Et puis, il n’est pas toujours facile pour Vanessa et Eric de se confier sur ce qu’ils perçoivent l’un et l’autre. Vanessa a le sentiment qu’Éric banalise ses peurs et Eric estime que Vanessa dramatise beaucoup les choses. Mais leur complicité construite depuis des années, les aide à dépasser ces divergences, car leurs préoccupations communes autour de la santé et du bien-être de Tom les réunit. Ils s’étaient installés dans leur bulle, mais les semaines passant, celle-ci leur semblait moins ajustée. 

Bien sûr, ils avaient entendu les critiques habituelles : « vous allez en faire un capricieux » … « il sera toujours dépendant de vous… ». Ils avaient lu tant de choses contradictoires sur le sujet. 

Cette bataille d’experts a été très perturbante pour eux. Ils se demandaient si Tom les aiderait dans cette étape. Ils espéraient au fond, que ce soit lui, qui leur donne le signal, que c’était le bon moment, qu’ils n’auraient pas à lui imposer cette transition.  Mais ce moment n’arrivait pas. Tom semblait bien installé dans cette habitude et les discours de ses parents n’y changeait rien. Ils avaient alors tenté de chercher des solutions. Leur tourment était si intense, qu’ils se sentaient prêts à beaucoup de choses, pour réussir cette étape. La fatigue commençait aussi à prendre le dessus, car les réveils récurrents de Tom, morcelaient leurs nuits et cela impactait de plus en plus massivement leur quotidien. 

Quels éléments de réponse peut-on partager avec Vanessa et Eric ?

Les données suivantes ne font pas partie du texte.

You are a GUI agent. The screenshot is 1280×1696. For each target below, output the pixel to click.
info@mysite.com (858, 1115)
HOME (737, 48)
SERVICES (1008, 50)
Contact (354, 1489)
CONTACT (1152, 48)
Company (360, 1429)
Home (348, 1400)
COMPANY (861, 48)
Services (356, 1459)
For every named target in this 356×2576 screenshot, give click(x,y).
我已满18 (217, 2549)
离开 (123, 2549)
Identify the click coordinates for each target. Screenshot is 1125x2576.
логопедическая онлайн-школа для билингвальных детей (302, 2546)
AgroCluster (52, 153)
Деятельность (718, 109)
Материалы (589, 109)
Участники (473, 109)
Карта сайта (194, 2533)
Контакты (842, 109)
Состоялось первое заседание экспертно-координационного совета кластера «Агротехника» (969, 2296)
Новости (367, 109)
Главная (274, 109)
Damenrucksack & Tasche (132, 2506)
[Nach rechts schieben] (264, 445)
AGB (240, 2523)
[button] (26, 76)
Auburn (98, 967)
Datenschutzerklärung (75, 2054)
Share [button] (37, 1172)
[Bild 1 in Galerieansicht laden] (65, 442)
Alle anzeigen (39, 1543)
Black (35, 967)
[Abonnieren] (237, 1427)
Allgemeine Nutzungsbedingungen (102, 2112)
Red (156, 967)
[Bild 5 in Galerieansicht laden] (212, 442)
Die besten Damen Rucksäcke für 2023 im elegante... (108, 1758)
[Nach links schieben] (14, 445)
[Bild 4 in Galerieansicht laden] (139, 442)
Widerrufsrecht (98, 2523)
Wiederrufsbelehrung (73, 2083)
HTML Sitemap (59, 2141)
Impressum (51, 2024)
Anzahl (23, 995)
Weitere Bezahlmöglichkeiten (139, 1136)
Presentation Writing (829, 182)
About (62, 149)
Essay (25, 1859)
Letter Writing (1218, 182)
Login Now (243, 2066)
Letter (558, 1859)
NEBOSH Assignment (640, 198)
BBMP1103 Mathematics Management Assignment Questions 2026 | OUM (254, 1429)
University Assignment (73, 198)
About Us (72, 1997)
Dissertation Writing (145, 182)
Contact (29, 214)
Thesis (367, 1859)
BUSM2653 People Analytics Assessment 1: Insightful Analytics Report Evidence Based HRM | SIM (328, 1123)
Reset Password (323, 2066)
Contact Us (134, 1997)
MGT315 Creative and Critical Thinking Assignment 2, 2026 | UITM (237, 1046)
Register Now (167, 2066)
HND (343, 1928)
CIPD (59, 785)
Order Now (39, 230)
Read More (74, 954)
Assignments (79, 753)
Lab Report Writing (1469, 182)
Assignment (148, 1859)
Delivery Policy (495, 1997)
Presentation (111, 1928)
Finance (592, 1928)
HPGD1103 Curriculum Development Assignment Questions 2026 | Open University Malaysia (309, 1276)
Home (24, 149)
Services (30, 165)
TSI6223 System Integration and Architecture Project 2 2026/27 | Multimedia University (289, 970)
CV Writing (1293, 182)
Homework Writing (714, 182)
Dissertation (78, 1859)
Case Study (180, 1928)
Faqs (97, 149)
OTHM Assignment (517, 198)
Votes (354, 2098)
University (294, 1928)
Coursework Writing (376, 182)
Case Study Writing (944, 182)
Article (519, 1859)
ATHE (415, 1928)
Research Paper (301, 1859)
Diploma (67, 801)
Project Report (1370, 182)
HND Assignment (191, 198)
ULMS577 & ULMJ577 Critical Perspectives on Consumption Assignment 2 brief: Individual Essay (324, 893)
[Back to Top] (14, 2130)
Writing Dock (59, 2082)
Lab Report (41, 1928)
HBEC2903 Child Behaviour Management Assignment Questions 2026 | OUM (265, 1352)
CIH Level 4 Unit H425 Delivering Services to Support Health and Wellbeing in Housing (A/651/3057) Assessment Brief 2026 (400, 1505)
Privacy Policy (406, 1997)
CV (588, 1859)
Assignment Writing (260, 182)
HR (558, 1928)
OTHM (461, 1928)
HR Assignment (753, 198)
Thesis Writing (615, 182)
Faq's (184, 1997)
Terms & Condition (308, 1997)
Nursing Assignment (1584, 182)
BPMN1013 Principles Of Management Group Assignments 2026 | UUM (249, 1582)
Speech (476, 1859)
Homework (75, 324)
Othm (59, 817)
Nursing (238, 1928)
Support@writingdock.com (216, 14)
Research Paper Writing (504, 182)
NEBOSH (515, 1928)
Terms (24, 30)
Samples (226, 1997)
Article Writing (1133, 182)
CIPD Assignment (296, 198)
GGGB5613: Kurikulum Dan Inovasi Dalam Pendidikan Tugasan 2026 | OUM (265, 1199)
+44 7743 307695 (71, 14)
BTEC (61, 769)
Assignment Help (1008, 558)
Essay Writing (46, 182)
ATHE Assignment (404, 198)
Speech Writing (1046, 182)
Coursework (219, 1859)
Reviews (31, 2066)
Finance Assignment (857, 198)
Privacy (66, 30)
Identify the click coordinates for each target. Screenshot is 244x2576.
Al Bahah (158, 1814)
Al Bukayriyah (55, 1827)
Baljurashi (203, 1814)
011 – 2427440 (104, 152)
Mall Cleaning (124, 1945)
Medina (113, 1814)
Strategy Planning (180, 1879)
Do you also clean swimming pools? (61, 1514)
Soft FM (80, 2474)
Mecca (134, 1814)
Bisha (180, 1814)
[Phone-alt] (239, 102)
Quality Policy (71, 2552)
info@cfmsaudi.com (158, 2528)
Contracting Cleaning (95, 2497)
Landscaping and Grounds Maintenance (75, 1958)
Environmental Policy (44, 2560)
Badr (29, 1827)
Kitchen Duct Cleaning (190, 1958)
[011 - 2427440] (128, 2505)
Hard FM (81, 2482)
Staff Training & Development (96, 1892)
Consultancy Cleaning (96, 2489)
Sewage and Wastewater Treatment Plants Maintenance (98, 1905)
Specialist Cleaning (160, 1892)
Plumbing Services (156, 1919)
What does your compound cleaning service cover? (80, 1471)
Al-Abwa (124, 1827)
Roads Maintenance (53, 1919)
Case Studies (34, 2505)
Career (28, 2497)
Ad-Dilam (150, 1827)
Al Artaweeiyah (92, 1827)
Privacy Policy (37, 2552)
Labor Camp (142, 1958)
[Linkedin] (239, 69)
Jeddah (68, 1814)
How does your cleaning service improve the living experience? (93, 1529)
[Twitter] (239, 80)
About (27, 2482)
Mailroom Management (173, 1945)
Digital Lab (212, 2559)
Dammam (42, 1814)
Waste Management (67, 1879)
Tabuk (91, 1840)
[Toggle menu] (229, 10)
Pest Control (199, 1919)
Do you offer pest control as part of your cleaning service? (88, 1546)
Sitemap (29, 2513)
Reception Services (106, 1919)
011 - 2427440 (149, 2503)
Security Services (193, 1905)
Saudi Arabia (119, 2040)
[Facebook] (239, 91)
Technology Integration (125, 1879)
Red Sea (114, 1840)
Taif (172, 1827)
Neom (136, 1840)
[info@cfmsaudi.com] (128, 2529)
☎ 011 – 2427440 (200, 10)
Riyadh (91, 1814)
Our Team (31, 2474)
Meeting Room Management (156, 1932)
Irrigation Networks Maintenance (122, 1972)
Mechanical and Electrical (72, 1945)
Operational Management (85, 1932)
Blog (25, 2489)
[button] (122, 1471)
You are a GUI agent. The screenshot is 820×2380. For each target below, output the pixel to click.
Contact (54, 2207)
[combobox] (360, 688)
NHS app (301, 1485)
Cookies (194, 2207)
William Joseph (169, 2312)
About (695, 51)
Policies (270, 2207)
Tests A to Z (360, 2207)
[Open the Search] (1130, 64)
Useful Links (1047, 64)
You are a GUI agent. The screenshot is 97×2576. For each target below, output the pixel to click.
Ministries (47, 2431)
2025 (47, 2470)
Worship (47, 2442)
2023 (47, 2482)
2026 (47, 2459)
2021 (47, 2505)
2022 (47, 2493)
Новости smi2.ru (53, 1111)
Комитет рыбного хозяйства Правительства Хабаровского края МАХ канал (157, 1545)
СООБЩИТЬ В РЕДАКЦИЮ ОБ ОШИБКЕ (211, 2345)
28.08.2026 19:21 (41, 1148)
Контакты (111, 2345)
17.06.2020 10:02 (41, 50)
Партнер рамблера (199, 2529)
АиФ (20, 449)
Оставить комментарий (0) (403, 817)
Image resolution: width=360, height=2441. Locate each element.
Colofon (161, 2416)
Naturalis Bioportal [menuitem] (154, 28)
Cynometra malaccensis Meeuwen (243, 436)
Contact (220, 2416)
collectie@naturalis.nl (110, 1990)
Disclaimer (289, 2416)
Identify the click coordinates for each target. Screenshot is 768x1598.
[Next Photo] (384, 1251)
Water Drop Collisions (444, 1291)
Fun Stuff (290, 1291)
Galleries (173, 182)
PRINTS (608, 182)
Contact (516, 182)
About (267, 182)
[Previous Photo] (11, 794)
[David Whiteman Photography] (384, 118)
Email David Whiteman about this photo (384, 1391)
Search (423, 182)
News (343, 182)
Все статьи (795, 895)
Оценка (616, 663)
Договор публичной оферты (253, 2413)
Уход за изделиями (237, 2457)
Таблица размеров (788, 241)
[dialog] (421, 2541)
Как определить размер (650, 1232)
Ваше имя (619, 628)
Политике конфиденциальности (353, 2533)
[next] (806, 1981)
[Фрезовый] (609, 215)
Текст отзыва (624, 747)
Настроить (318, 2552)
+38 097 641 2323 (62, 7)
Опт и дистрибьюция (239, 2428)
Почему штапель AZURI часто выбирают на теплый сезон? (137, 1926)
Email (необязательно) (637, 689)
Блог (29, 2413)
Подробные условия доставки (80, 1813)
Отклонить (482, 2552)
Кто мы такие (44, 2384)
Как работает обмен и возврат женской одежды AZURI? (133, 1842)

  • Oui, l’enfant, dans les premières semaines et même les premiers mois, vit une découverte intense d’un nouveau monde. Cette nouvelle vie aérienne, très stimulante sensoriellement est source d’un sentiment de menace plus intense que nous l’imaginons. Pour garder une stabilité émotionnelle interne, que l’on appelle l’homéostasie, il a besoin de la proximité physique de sa/ses figure.s d’attachement. Dans les premiers mois, seul ce contact physique est en capacité de lui apporter ce réconfort. Cette accessibilité qu’offrent Vanessa et Eric, à Tom, va au contraire des croyances bien ancrées d’enfant capricieux ou dépendant, lui offrir la sécurité dont il a besoin pour se forger une autonomie et une stabilité émotionnelle, véritable trésor pour sa trajectoire de vie. Non, Tom ne sera pas capricieux parce que ses parents ont choisi sur ces premières semaines de lui offrir cette proximité physique. Cet aménagement doit cependant s’inscrire dans un processus de réflexion constante et d’adaptation en fonction de l’âge de l’enfant. La réponse ne sera effectivement pas la même pour un enfant de 3 ans par exemple. 
  • Se faire confiance : c’est si difficile pour Vanessa et Eric. Ils découvrent le rôle de parent, et ont le sentiment récurent d’être jugés. Alors comprendre que les connaissances actualisées expliquent que le très jeune enfant a besoin de cette proximité les soutiennent dans leur démarche. Ils ont apprécié ses moments de complicité au sein de leur petite famille en construction. Le doute et le jugement viennent souvent déstabiliser cet équilibre nouveau que tous les couples découvrent lors de l’arrivée de l’enfant. Explorer ces nouvelles taches ensemble et cheminer loin des enjeux de la performance s’appuie sur la solidité du couple conjugal qui va aussi devenir une « équipe parentale ». 
  • Oui, comme ils le perçoivent, les mois passant, cette situation n’est plus ajustée. Leur couple a besoin de retrouver son intimité et la place de Tom ne leur semble plus dans leur lit. Mais pendant plusieurs semaines, estimant que cela serait trop brutal pour Tom, ils ont décidé attendre. Ce que nous explique la théorie de l’attachement, c’est que ce besoin de sécurité, qui passe par le contact physique dans les premiers mois, va, en suivant le développement psychomoteur de l’enfant se transformer. Ainsi, dès que l’enfant est en capacité de se déplacer de manière autonome, avec par exemple le 4 pattes, il a acquis le moyen de retrouver lui-même la proximité du porte avion et peut réguler ses émotions, sans obligatoirement passer par le contact physique. Mais Tom a besoin de ses parents, pour prendre conscience de ses nouvelles compétences. Seul, il restera sur un mode de fonctionnement « à l’économie ».  La fonction parentale induit donc d’aider Tom à découvrir cette étape de transformation. Loin de le forcer ou de lui faire du mal, il s’agit de révéler en lui un palier encore inexploré pour lui. Soucieux d’une progressivité dans ce processus et afin d’offrir à Tom, la proximité et la disponibilité dont il a besoin, cette étape ne sera pas un traumatisme, mais au contraire un cadeau : ils aident Tom à découvrir ses potentiels.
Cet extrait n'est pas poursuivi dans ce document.